In the current difficult economic client, employees may need to approach their employer for financial assistance in the form of a loan. Under the strict letter of the law, a tax charge will arise where a director or employee obtains a benefit by reason of their employment when they, or any of their relatives, is given a cheap or interest-free loan. The tax charge generally arises on the difference between interest at the appropriate ‘official rate’ (currently 2.25%) and the interest, if any, actually paid. Such loans are called beneficial loans.
However, subject to satisfying a few conditions, as long as the total amount outstanding on all loans from an employer to an employee does not exceed £10,000 at any time in the tax year, then the loans are ignored for the purposes of the rules on beneficial loans for both income tax and national insurance contributions purposes.

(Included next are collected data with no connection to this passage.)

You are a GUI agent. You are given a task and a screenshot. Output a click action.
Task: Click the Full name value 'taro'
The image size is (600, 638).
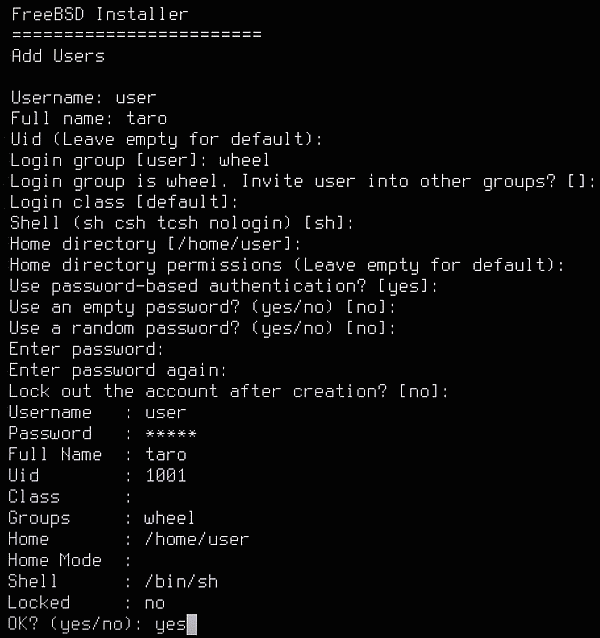(146, 118)
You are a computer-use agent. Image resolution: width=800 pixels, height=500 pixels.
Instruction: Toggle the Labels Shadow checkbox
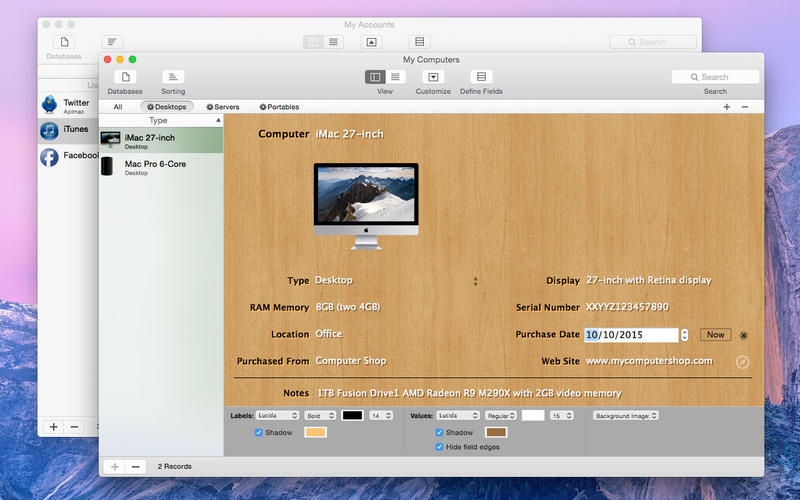tap(259, 432)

No taxable benefit-in-kind will arise where:
- the loan has been made on commercial terms by employers who lend to the general public; or
- the total of all loans made to an employee does not exceed £10,000 at any time in the tax year.

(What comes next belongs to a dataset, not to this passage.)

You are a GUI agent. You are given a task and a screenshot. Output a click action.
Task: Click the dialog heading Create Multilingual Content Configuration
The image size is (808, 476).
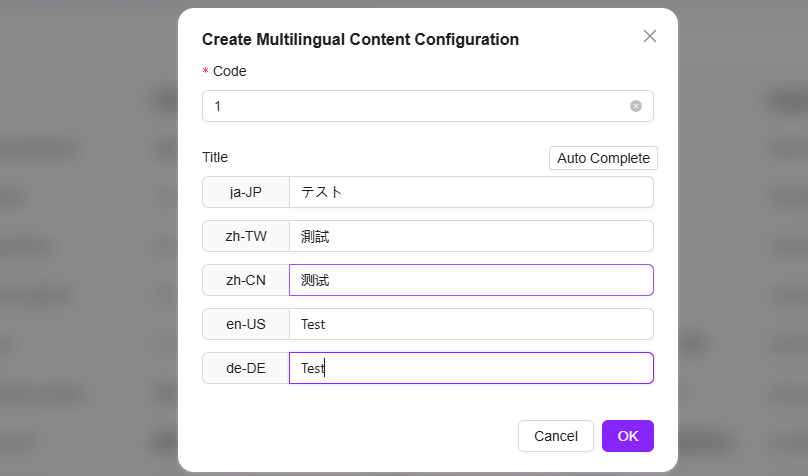[360, 40]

It is important to remember that this is an all or nothing exception. If, however briefly, the loan balance rises above £10,000 at any time in the tax year, then the exception will not be available and the benefit-in-kind will be taxed in full.
In September 2020, Bridgette (a higher rate 40% taxpayer) asks her employer for a loan to help pay for her seasonal bus pass at a cost of £2,320. To pay for this out of her take-home pay she would need to receive gross pay of £4,000 (£4,000 less tax at 40% (£1,600) and Class 1 NICs at 2% (£80)).
If her employer gives her an interest-free loan of £4,000 to enable her to buy the season ticket, it only costs Bridgette the £4,000 she borrows and subsequently repays to her employer. Providing the total of all beneficial loans made to Bridgette by her employer is less than £10,000, no taxable benefit arises, so the cost of the benefit is nil.
In addition, since the loan is not salary, Bridgette’s employer will not have to pay secondary Class 1 NICs on the amount borrowed.
As a final point, it should be noted that loans to directors are prohibited under the Companies Act 2006, though loans not exceeding £10,000 are permitted and larger loans may now be made with approval of the members. It is always worth seeking professional advice before extracting money from a limited company.